Что требуется
Пожалуйста, выпишите из записей все строки, в которых встречается слово «screenshot».

[Собранные записи данных]
========================================================================

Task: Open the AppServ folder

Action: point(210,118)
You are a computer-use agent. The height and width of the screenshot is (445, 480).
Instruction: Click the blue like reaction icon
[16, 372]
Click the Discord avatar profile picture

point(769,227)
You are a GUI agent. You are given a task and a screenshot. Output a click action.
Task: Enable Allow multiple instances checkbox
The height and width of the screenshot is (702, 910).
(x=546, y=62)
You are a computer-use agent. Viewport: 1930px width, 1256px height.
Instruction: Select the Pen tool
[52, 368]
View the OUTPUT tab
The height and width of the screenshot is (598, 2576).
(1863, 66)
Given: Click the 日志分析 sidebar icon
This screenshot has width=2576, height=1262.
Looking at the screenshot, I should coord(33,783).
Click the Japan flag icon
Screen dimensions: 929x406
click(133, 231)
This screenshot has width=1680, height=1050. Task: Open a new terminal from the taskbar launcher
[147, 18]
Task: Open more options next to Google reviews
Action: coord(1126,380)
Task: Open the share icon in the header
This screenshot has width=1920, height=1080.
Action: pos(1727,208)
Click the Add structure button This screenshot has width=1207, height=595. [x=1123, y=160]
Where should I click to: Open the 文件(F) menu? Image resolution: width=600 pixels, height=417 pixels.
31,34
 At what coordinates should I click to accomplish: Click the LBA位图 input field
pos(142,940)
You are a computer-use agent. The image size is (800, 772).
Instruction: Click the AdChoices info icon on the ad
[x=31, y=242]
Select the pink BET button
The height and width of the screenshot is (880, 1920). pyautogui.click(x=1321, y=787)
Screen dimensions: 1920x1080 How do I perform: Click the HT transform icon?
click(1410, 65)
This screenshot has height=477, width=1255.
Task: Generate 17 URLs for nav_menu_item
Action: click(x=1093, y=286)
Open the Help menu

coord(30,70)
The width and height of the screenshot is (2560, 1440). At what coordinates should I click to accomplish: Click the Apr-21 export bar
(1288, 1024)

========================================================================

Полный ответ
You are a computer-use agent. The height and width of the screenshot is (445, 480).
You are a GUI agent. You are given a task and a screenshot. Output a click action.
The height and width of the screenshot is (702, 910).
The height and width of the screenshot is (598, 2576).
This screenshot has width=2576, height=1262.
Looking at the screenshot, I should coord(33,783).
This screenshot has width=1680, height=1050. Task: Open a new terminal from the taskbar launcher
This screenshot has width=1920, height=1080.
Click the Add structure button This screenshot has width=1207, height=595. [x=1123, y=160]
The height and width of the screenshot is (880, 1920). pyautogui.click(x=1321, y=787)
This screenshot has height=477, width=1255.
The width and height of the screenshot is (2560, 1440). At what coordinates should I click to accomplish: Click the Apr-21 export bar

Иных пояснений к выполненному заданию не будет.